From Casetext: Smarter Legal Research

Digital Age Mktg. Grp., Inc. v. Sentinel Ins. Co.

United States District Court, S.D. Florida.
Dec 1, 2020
504 F. Supp. 3d 1345 (S.D. Fla. 2020)

Opinion

CASE NO. 20-61577-CIV-DIMITROULEAS

12-01-2020

DIGITAL AGE MARKETING GROUP, INC., Plaintiff, v. SENTINEL INSURANCE COMPANY LIMITED, d/b/a The Hartford, Defendant.

Brian William Smith, Smith & Vanture, LLP, West Palm Beach, FL, Lloyd Justin Heilbrunn, Law Office of Lloyd J. Heilbrunn, Juno Beach, FL, for Plaintiff. Samera Beshir, Butler Weihmuller Katz Craig LLP, Tracy Ann Jurgus, Butler Pappas, Miami, FL, Caitlin R. Tharp, Pro Hac Vice, John J. Kavanagh, Pro Hac Vice, Sarah D. Gordon, Pro Hac Vice, Steptoe & Johnson LLP, Washington, DC, for Defendant.
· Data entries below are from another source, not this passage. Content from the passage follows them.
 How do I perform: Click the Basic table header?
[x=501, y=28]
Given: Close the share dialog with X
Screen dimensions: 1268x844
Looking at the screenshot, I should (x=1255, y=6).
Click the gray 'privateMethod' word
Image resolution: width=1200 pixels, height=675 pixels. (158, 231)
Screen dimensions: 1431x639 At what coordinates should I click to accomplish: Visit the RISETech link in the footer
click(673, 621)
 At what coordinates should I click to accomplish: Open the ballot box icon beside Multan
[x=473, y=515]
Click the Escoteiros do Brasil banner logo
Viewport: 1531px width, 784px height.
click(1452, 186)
Brian William Smith, Smith & Vanture, LLP, West Palm Beach, FL, Lloyd Justin Heilbrunn, Law Office of Lloyd J. Heilbrunn, Juno Beach, FL, for Plaintiff.

Samera Beshir, Butler Weihmuller Katz Craig LLP, Tracy Ann Jurgus, Butler Pappas, Miami, FL, Caitlin R. Tharp, Pro Hac Vice, John J. Kavanagh, Pro Hac Vice, Sarah D. Gordon, Pro Hac Vice, Steptoe & Johnson LLP, Washington, DC, for Defendant.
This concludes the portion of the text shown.